▶ _Task statement_:
Please restate word for word all lines from the one containing "This screenshot has height=418, width=800." to the final line of the entries, and include no pictures.

** Opening Supplied data block **

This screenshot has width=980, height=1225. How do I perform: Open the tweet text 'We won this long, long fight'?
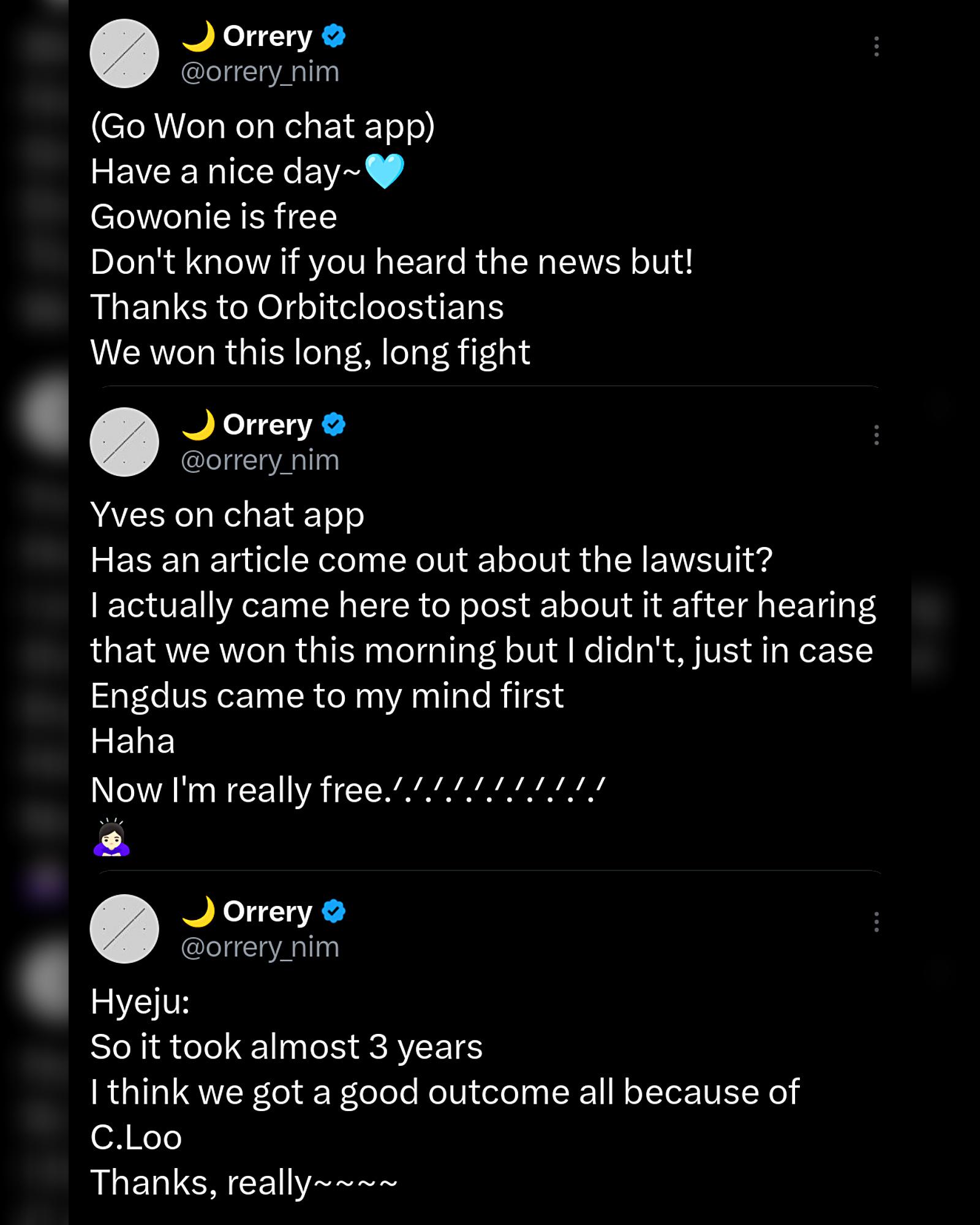click(x=310, y=353)
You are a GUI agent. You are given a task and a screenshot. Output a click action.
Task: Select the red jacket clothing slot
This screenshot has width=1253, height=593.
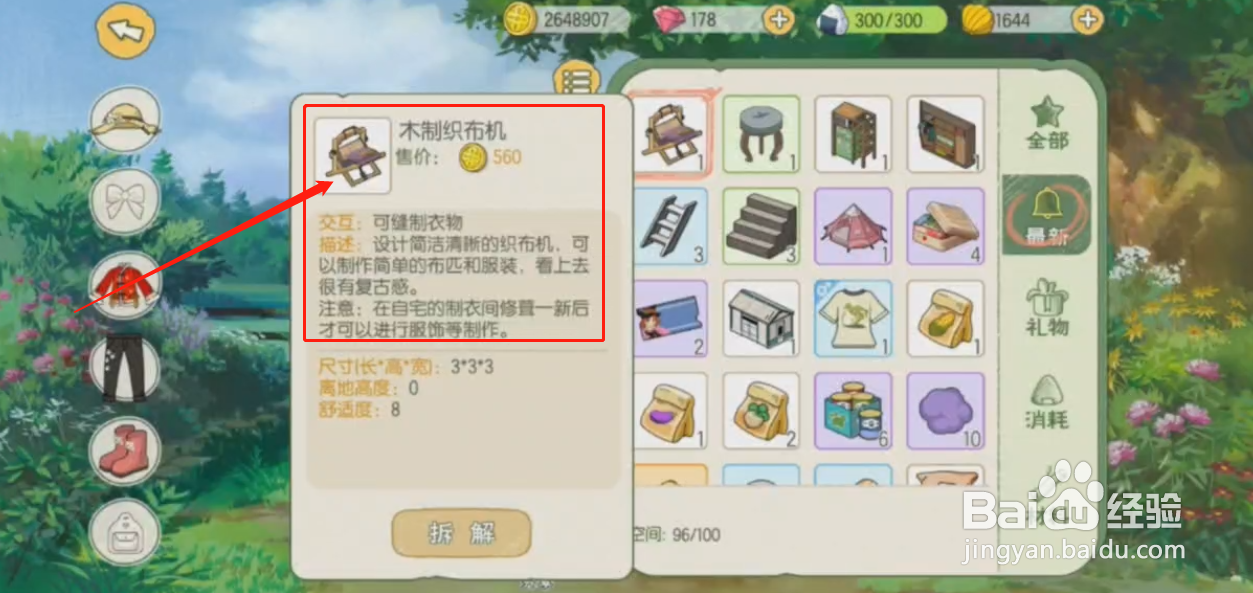coord(126,285)
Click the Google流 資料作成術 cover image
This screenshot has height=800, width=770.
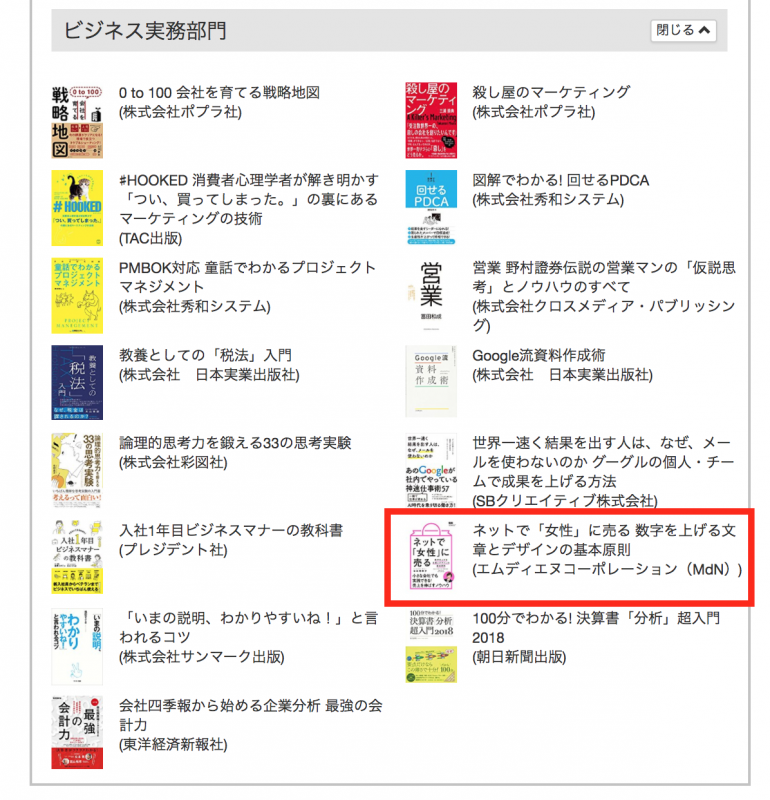431,382
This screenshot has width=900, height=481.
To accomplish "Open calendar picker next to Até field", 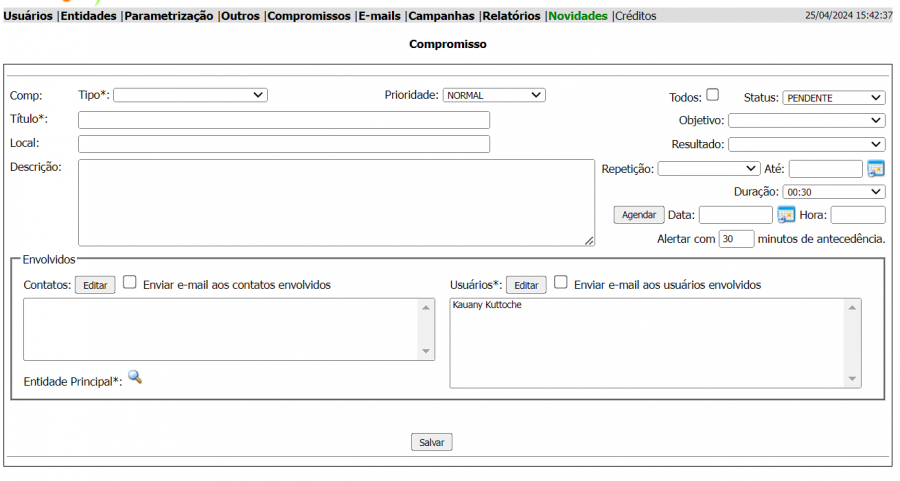I will click(x=876, y=169).
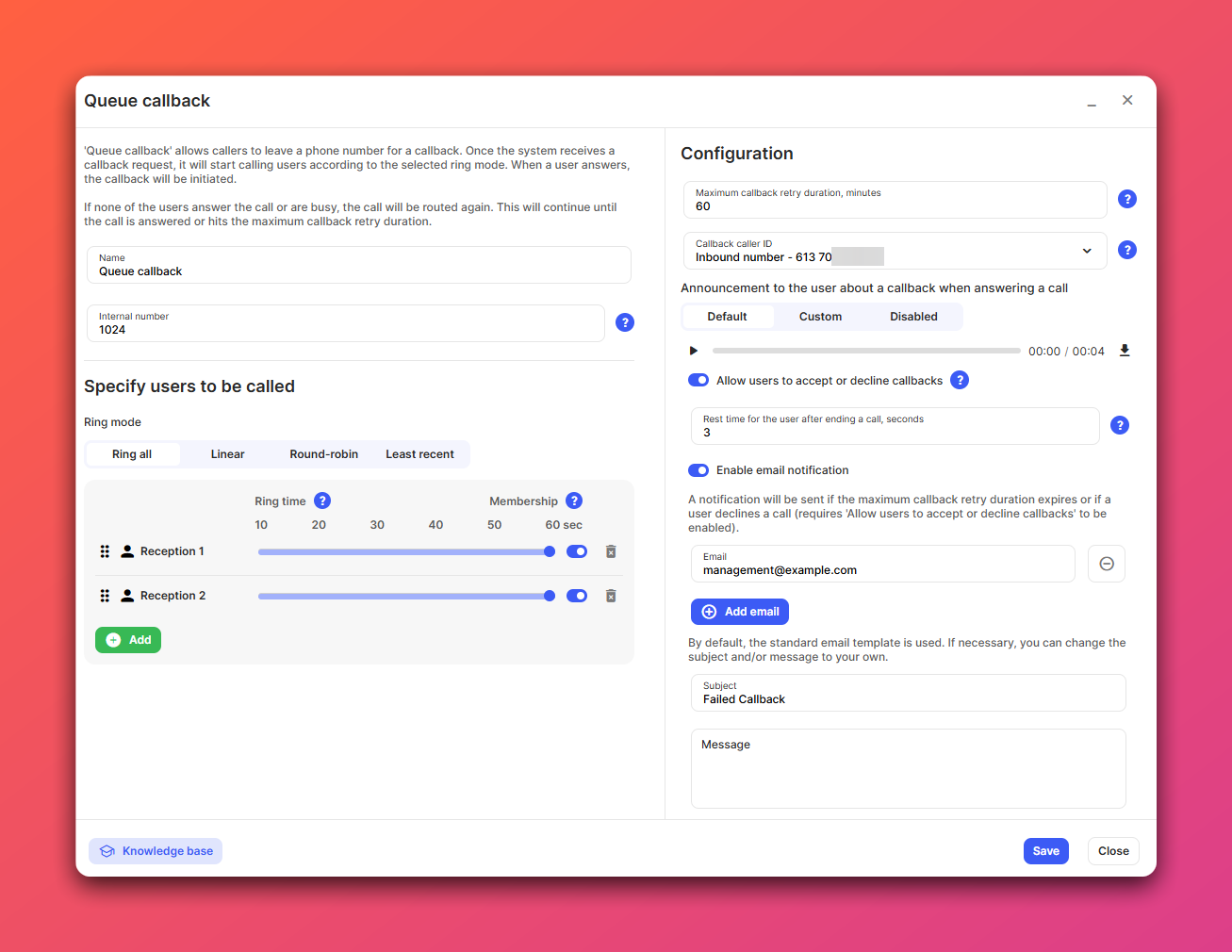
Task: Click the Add email button
Action: click(740, 612)
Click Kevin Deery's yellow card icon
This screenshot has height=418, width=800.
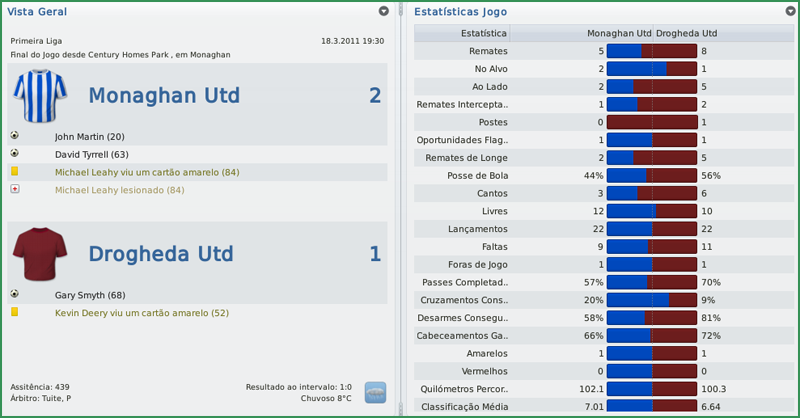15,313
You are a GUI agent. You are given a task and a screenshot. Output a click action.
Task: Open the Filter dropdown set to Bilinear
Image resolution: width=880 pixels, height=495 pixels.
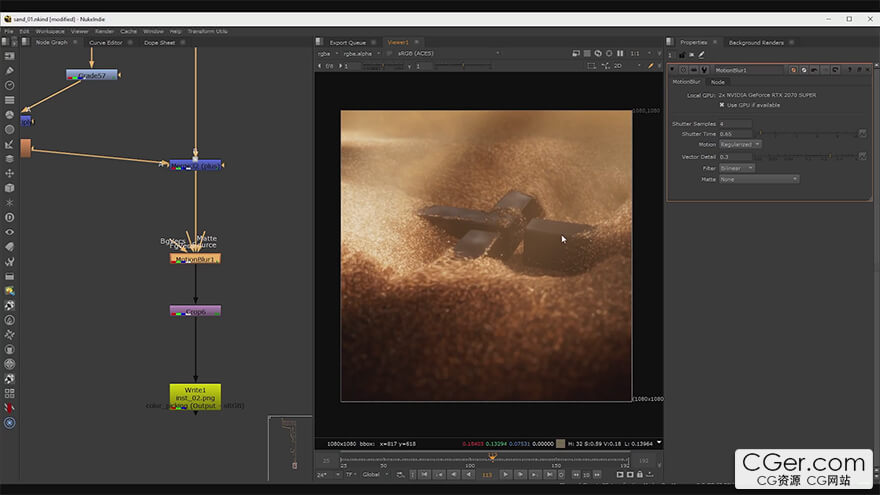(737, 168)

** Closing Supplied data block **

▶ _Response_:
This screenshot has height=418, width=800.
15,313
You are a GUI agent. You are given a task and a screenshot. Output a click action.
Task: Open the Filter dropdown set to Bilinear
Image resolution: width=880 pixels, height=495 pixels.
(737, 168)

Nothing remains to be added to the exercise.